Seven Awards a Winning (kind of)
Ealing films were nominated for Academy Awards seven times, but T.E.B. Clarke proved victorious, winning ‘Best Original Screenplay’ in 1952 for The Lavender Hill Mob. The other six nominations were for:
  • 1949: Best Art Direction-Set Direction (Colour), Jim Morahan, William Kellner, Michael Relph, Saraband for Dead Lovers
  • 1949: Best Original Screenplay, T.E.B. Clarke, Passport to Pimlico
  • 1952: Best Actor, Alec Guinness, The Lavender Hill Mob
  • 1952: Best Adapted Screenplay, John Dighton, Roger MacDougall, Alexander McKendrick, The Man in the White Suit (nominated) – from play of same name by MacDougall
  • 1953: Best Adapted Screenplay, Eric Ambler, The Cruel Sea (nominated) – from Nicholas Monsarrat novel
  • 1956: Best Original Screenplay, William Rose, The Ladykillers

6 Six Googie Withers
The inestimable Googie Withers appeared in six Ealing films: she had a low-key start as the love interest for George Formby in Trouble Brewing (1939), before starring in some of Ealing’s strongest 1940s dramas: They Came to a City (1944), a supportive wife in Dead of Night (1945), a calculating Victorian femme fatale up against stern patriarch Mervyn Johns in Pink String and Sealing Wax (1945), a female farmer challenging tradition in The Loves of Joanna Godden (1947) and, perhaps her strongest performance, as Rose Sandigate in It Always Rains on Sunday (1947), struggling to reconcile her past life with criminal and her new domestic life in the East End of London.

Five Aussie Things
Between 1945 and 1959, the head of Ealing Studios Sir Michael Balcon, followed through on his plans to develop and expand Australian film production, with The Overlanders, Ealing’s first film to utilise Australian stories, cast and location filming. Followed by Eureka Stockade (1949), Bitter Springs (1950), The Shiralee (1957) and Ealing Film’s swansong, The Siege of Pinchgut (1959), these films represent the more globally focused side of Ealing that looked (often eagerly) beyond Britain’s shores for stories and audiences.

Four Just Men (1939)
The fifth Ealing film under Michael Balcon’s stewardship of the studios, this confident and briskly paced crime-spy thriller lingers on some of the darker and dramatic strands of Ealing’s output, elements that would thread through later films as diverse as Went the Day Well? (1943), Dead of Night (1945), Against the Wind (1948), The Blue Lamp (1950), The Gentle Gunman (1952) and Nowhere to Go (1958).

Three French Locations
Many of Ealing’s films feature French protagonists, but three in particular use their French locations to set up a Britain-French narrative contrast: The Foreman Went to France (1942) strands its British hero in the middle of an invasion; David Farrar fakes his death before escaping back to Herbert Lom’s glamorous and sexualised Parisian club in Cage of Gold (1950); while Alec Guinness and Stanley Holloway engage in a madcap trip to Paris to retrieve their misplaced golden Eiffel Towers in The Lavender Hill Mob (1951).

Two Audrey Hepburns
Before Roman Holiday (1952) and Sabrina (1954), Audrey Hepburn appeared in two very different Ealing films: a brief part as ‘Chiquita’ in the South American scenes that bookend The Lavender Hill Mob (1951), and a major role as Nora Brentano in spy drama Secret People (1952).

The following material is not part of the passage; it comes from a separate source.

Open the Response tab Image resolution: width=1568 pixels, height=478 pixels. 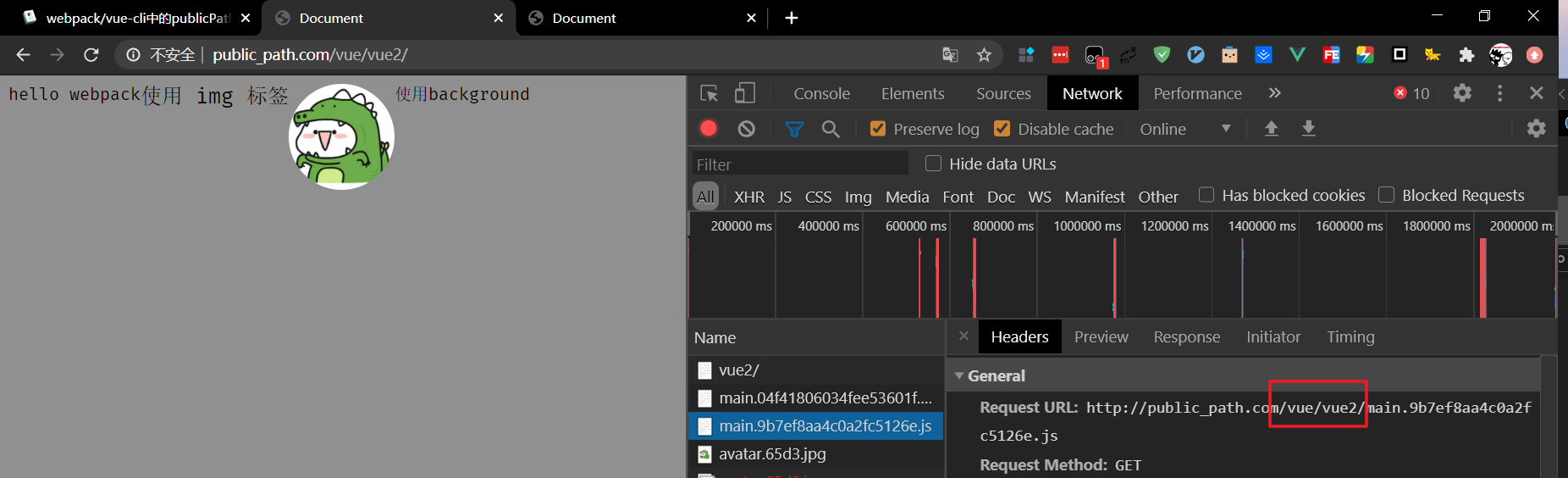(1186, 337)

And a (solitary) Partridge in the Studio’s Pear Tree
Several stars made singular appearances in Ealing’s film output: Humphrey Bogart (The Love Lottery, 1954); Mai Zetterling (Frieda, 1947), David Niven (The Love Lottery, 1954); Harry Secombe (Davy, 1957), Simone Signoret (Against the Wind, 1948)and Benny Hill (Who Done It? 1956).